Working memory-related neural activity predicts future smoking relapse

Abstract

Brief abstinence from smoking impairs cognition, particularly executive function, and this has a role in relapse to smoking. This study examined whether working memory-related brain activity predicts subsequent smoking relapse above and beyond standard clinical and behavioral measures. Eighty treatment-seeking smokers completed two functional magnetic resonance imaging sessions (smoking satiety vs 24 h abstinence challenge) during performance of a visual N-back task. Brief counseling and a short-term quit attempt followed. Relapse during the first 7 days was biochemically confirmed by the presence of the nicotine metabolite cotinine. Mean percent blood oxygen level-dependent (BOLD) signal change was extracted from a priori regions of interest: bilateral dorsolateral prefrontal cortex (DLPFC), medial frontal/cingulate gyrus, posterior cingulate cortex (PCC), and ventromedial prefrontal cortex. Signal from these brain regions and additional clinical measures were used to model outcome status, which was then validated with resampling techniques. Relapse to smoking was predicted by increased withdrawal symptoms, decreased left DLPFC and increased PCC BOLD percent signal change (abstinence vs smoking satiety). Receiver operating characteristic analysis demonstrated 81% area under the curve using these predictors, a significant improvement over the model with clinical variables only. The combination of abstinence-induced decreases in left DLPFC activation and reduced suppression of PCC may be a prognostic marker for poor outcome, specifically early smoking relapse.

Figure 1

(a) Visualization of functionally defined N-back ROIs in the left dorsolateral prefrontal cortex (DLPFC) and posterior cingulate cortex (PCC). (b) Forward stepwise logistic regression retained the left DLPFC, left PCC, and withdrawal scores. Greater abstinence-induced change in withdrawal (increase), left DLPFC percent signal change (reduced activation), and PCC percent signal change (less deactivation) were predictive of relapse.

Figure 2

ROC curves for three predictive models of 7-day quit status.
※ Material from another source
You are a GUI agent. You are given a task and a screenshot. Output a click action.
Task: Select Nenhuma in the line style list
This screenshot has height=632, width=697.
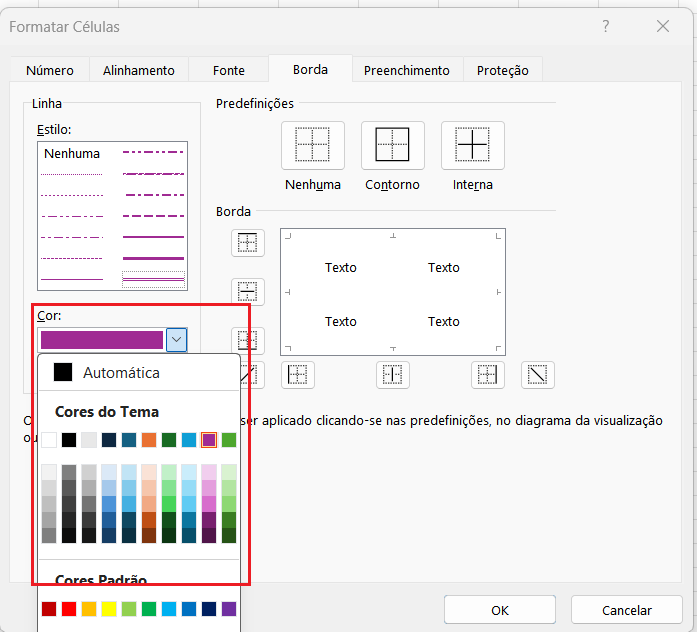tap(72, 154)
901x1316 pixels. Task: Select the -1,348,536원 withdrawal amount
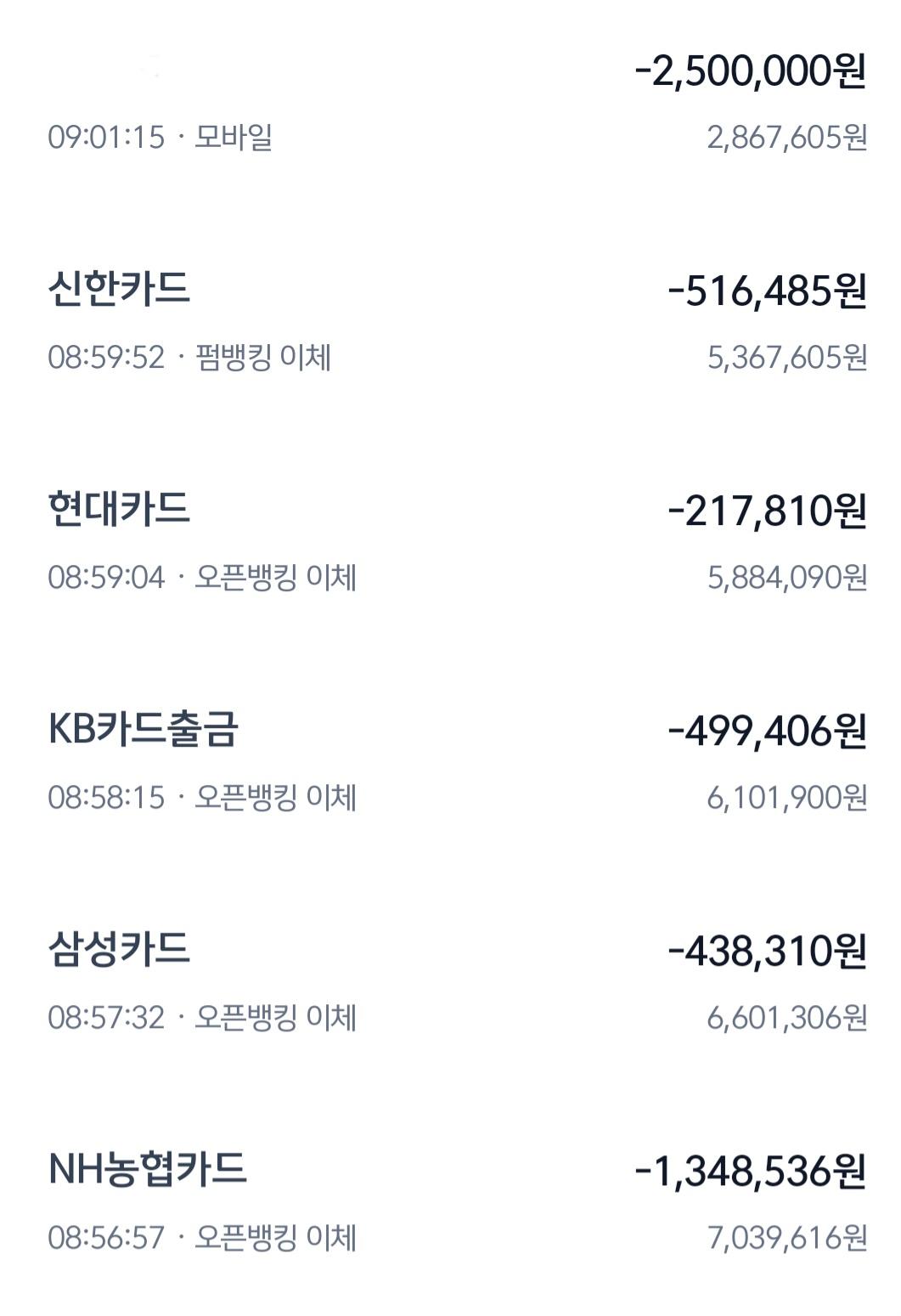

The full model (black) includes clinical, withdrawal and brain variables, yielding an AUC of 81%. Clinical predictors alone (red) achieved an AUC of 67% and the intermediate model, using only clinical and withdrawal scores, an AUC of 73% (blue).

Figure 3

(a) Whole-brain condition (abstinence challenge, smoking satiety) by group (relapse, quit) voxelwise ANOVA interaction effect. Clusters (orange/yellow) are corrected for multiple comparison (Z>1.96 and probability of spatial extent p<0.05) and superimposed outlines (blue) delineate a priori ROIs. (b) MF/CG and right DLPFC clusters (see above) show comparable activation under the smoking satiety condition in both groups. There is greater activation in the left DLPFC in the smoking satiety condition for the relapse group (vs quit). Under abstinence, challenge signal in all clusters decreases for the relapse group and increases for the quit group.